Cinema aos domingos

 

a moça espera o rapaz na porta do cinema

o transeunte passa, olha a moça

sorri por entre dentes

 

a sessão começa e a moça espera o rapaz

o transeunte passa, olha a moça

um olhar por entre olhos

 

a sessão termina e a moça espera o rapaz

o transeunte passa, olha a moça

um olhar por entre pernas

 

o vendedor de confeitos se retira

a moça não mais espera o rapaz

 

o transeunte passa, os dois se olham

um olhar por entre coxas

 

o rapaz espera a moça na calçada do cinema

 

 

 

 

 

 

O oriente da cidade

 

entre pombos e putas construí poemas

 

a cidade era lúcida

a radiola de fichas juntava nossas coxas

os retalhos eram enfeites de salão

 

entre pombos e putas construí poemas

 

a cidade era música

cama de loucos e as mulheres livres

para o copo para o corpo para as ruas

 

entre pombos e putas construí poemas

 

a cidade era à prova de balas

a ponte era à prova de sonhos

a dor visitava o capibaribe

 

entre putas e pombos construí poemas

 

 

 

 

 

 

Absoluto

 

quando o tempo do branco chegar

não terei gaiolas

gatos siameses

ou cachorro poodle

com coleira de marfim

 

com certeza

direi poemas indecentes

falarei de revoluções inacabadas

de lugares que mapeei com minha alma

 

 

 

 

 

 

Milena

 

gosto quando milena fala

dos homens

que comeu durante a noite

 

é a única voz soante

nesta cantina de repartição

 

onde todos contam:

do filho drogado do preço do pão

do sapato carmim, exposto na vitrine

da rua sicrano de tal do bairro

de casa amarela

onde você pode comprar

e começar a pagar apenas em abril

 

sem a voz de milena

o café desce amargo

 

 

 

 

 

 

Morte sob carbono

 

a floresta (dentro

da sala)

espia o homem

que se apóia na caneta

 

nomes números nódoas

 

as velhas esperam

o ventilador gira

o café esfria o bigode do funcionário

 

— papel poeira pesares —

       — idades vãs —

 

entre

um documento e outro

um carimbo e outro

uma certidão e outra

as velhas

acertam um grampo na alma

e pactuam um prazo com a morte

 

 

 

 

 

 

Urbe

 

hoje na minha boca

não cabem girassóis

 

cabe um poemapodre

cheiro de mangue capibaribe

 

um poemaponte

galeria esgoto chuvas de abril

 

um poemacidade

fumaça ferrugem fuligem

 

hoje na minha boca

cabe apenas o poema

 

o poema hóspede da agonia

 

 

 

 

 

 

Poema da anunciação

(entre drummond, adélia e chico)

 

quando nasci

os anjos da anunciação

não me disseram nada

 

então saí por aí

a inventar destinos

de vez em quando

a consertar a cara

 
        

 

 

(imagem ©zuks)

 

 

 

  

 

Cida Pedrosa (Bodocó, Sertão de Pernambuco, 1963).

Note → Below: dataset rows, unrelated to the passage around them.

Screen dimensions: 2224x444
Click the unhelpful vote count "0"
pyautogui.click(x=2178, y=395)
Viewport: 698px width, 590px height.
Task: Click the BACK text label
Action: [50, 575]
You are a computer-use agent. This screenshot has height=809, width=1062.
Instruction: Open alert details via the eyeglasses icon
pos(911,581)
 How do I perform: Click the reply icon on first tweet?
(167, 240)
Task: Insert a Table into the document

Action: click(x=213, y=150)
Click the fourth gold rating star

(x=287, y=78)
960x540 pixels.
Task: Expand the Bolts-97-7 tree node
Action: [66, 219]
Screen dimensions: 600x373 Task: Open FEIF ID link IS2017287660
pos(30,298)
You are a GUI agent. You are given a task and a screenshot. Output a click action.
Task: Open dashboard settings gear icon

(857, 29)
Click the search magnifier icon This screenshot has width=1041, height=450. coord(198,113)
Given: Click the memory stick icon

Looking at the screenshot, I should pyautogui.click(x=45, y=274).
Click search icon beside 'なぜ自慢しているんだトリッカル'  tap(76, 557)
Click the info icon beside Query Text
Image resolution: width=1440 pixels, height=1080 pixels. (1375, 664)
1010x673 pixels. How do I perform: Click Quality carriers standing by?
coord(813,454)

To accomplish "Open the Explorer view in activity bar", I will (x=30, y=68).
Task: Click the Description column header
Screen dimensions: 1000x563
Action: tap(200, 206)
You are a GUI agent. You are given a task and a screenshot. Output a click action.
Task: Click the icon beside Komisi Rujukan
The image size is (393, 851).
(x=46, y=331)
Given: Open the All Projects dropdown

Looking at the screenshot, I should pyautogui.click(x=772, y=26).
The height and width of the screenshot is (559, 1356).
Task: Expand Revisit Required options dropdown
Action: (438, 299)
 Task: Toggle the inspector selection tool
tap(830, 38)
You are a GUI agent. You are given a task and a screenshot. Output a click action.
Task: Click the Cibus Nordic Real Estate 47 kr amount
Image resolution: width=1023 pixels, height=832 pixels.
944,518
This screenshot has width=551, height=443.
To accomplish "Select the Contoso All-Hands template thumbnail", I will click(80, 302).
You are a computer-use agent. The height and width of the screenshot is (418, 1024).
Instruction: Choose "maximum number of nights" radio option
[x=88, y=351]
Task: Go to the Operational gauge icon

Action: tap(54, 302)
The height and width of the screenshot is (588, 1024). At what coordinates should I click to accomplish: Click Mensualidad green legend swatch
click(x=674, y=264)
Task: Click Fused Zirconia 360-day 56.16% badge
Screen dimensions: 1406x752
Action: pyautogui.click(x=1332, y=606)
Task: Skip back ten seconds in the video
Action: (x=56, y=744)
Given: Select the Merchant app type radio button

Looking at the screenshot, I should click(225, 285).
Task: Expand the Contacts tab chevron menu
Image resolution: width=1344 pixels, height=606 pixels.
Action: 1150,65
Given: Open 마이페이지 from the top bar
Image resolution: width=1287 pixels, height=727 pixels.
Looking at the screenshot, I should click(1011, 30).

É poeta e edita em parceria com Sennor Ramos a Interpoética. Publicou Restos do fim (1982); O cavaleiro da epifania (1986); Cântaro (2000) e Gume (2005). Participou de várias antologias.  É uma das organizadoras da RECITATA – Concurso de Recitação do Festival Recifense de Literatura e vem se dedicando a estudar as interfaces entre a literatura, mídias e tecnologias. Foi uma das coordenadoras do Movimento de Escritores Independentes de Pernambuco. É uma das Escritoras Suicidas.